Le 7 janvier, à l’Opéra de Florence, le metteur en scène Leo Muscato a proposé une version de Carmen, l’opéra de Georges Bizet, dans laquelle, à la fin, la jeune gitane tue d’un coup de pistolet Don José, son amant éconduit, au lieu d’être poignardée par lui, comme dans le livret de Mérimée. Parce que, expliqua-t-il à la presse scandalisée, le moment n’est plus de laisser les femmes être dominées ; elles doivent l’emporter face aux hommes qui les maltraitent. Aussi l’opéra ne doit-il plus donner, expliqua-t-il, comme c’est trop souvent le cas, le spectacle de la victoire des harceleurs et des violeurs.
Bien des critiques ont crié au scandale, même si toutes les représentations se sont déroulées à guichets fermés. Quoi ?, ont-ils protesté : Va-t-on maintenant réécrire tous les classiques de l’opéra et du théâtre pour plaire aux féministes ? Phèdre, Bérénice, Esmeralda, Ophélie, Norma, Violetta, connaîtront-elles un destin moins funeste ? Quel sacrilège ! Une œuvre d’art, disent-ils, ne doit pas être modifiée au gré des idéologies ; et l’histoire du totalitarisme, rappellent-ils, en donne de sinistres précédents.
En fait, c’est oublier que c’est depuis toujours le privilège des metteurs en scène d’opéra, même dans les démocraties les moins contraintes, que de s’accorder toutes les libertés avec l’œuvre originale, en changeant l’époque dans laquelle l’action se déroule, la condition sociale des personnages et parfois même leur sexe. Plus aucun directeur de grand théâtre lyrique ne se risquerait d’ailleurs à représenter un opéra comme il a été écrit.
Parfois, les metteurs en scène et les décorateurs prennent des libertés extrêmes, sans rien apporter d’intéressant. Et parfois ils réinventent totalement une œuvre, d’une façon jubilatoire, comme ce fut le cas récemment avec la géniale mise en scène d’une Traviata revisitée par Benjamin Lazar, Florent Hubert et Judith Chemla aux Bouffes du Nord à Paris.
Alors, changer la fin d’un opéra pour y faire survivre les femmes, si souvent victimes des auteurs, n’est qu’une des moindres modifications qu’un metteur en scène aura imposées à un livret. À condition qu’on n’entre pas ici dans un nouvel esprit de système, et qu’il ne soit plus possible de maintenir les livrets originaux, sous prétexte d’une nouvelle bien-pensance aussi totalitaire que la précédente.
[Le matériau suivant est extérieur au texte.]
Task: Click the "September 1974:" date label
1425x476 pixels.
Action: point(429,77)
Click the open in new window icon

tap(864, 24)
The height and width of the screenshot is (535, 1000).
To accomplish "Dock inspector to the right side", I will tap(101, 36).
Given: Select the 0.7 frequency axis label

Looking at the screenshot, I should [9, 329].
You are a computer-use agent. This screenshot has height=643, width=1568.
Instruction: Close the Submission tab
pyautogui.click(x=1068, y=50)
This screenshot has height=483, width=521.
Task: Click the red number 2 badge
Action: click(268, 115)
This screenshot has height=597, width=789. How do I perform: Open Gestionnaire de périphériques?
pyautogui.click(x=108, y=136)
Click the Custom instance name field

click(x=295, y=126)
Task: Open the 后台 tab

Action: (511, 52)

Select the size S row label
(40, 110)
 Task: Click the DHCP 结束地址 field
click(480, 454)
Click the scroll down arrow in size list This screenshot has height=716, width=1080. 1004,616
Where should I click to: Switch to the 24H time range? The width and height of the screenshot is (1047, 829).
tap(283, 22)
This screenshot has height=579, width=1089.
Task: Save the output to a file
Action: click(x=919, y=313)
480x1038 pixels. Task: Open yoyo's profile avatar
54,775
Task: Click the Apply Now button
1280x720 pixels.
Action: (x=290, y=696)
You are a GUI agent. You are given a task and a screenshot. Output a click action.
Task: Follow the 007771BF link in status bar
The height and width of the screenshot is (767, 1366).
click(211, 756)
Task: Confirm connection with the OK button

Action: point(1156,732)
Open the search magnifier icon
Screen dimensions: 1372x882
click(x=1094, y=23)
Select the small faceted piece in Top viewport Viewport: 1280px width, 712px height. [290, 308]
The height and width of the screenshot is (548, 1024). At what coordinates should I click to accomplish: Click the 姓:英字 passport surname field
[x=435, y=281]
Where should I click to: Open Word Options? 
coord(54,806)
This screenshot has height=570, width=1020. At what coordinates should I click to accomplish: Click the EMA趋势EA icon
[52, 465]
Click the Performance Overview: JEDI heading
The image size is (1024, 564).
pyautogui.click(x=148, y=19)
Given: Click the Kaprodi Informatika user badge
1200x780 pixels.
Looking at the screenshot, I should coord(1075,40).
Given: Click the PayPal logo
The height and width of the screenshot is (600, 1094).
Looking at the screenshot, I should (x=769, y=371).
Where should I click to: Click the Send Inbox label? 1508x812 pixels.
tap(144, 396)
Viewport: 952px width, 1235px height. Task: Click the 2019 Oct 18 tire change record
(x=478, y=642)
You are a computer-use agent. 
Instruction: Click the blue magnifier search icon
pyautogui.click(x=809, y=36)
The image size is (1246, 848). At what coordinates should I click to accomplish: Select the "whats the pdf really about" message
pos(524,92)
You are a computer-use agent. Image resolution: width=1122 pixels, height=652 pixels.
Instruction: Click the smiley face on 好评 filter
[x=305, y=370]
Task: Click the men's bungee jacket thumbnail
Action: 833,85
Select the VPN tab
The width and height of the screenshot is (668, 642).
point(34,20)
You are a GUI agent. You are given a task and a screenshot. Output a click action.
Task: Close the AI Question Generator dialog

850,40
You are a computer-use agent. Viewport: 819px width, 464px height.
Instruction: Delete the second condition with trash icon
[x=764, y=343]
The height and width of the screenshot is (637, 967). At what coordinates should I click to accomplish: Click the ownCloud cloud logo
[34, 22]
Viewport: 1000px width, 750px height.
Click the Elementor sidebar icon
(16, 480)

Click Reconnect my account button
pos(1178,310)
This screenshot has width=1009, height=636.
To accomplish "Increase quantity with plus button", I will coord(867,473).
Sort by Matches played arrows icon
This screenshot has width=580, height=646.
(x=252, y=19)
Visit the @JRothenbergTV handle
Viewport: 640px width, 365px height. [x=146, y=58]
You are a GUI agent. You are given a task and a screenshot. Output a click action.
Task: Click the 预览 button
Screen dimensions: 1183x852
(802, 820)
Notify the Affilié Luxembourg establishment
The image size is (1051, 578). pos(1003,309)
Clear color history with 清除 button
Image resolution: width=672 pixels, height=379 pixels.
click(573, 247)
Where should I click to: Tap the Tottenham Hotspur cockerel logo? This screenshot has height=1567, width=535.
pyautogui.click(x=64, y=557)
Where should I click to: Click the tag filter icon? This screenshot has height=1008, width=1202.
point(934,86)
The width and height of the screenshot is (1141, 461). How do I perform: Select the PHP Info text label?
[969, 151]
Ce droit de modification d’une œuvre ne se limite pas à l’opéra. Il touche en fait tout le spectacle vivant. Le ballet, bien sûr, mais aussi le théâtre. Plus un seul metteur en scène aujourd’hui ne se prive d’ailleurs du droit de signer une adaptation des pièces étrangères qu’il monte, y compris des plus grands chefs-d’œuvre, modifiant, modernisant la traduction, ce qui lui permet accessoirement de toucher des droits d’auteur qu’aucun ayant droit de Shakespeare ou Tchekhov ne pourrait revendiquer.
En apparence, un tel droit ne concerne aucune autre dimension de l’art. On ne peut modifier un tableau, une sculpture. On ne saurait faire dire autre chose que ce qu’elle exprime à l’œuvre d’un peintre ou d’un sculpteur. Il faudrait donc prendre La Mort de Sardanapale, et Les Demoiselles d’Avignon pour ce qu’elles sont. Et les admettre ou les rejeter en bloc. Mais ce n’est pas si simple :
Sans doute aura-t-on un jour ce débat : peut-on considérer comme une œuvre d’art ce qui utilise comme prétexte ou support le racisme, le sexisme, ou toute autre mise en scène de la vulnérabilité ?
Il faudrait, en tout cas, commencer à lire ces œuvres avec le même esprit critique que les œuvres littéraires et théâtrales. À les remettre dans leur contexte. Sans tomber dans une nouvelle dogma qui engloutirait l’essentiel de l’art occidental. Le débat ne fait que commencer.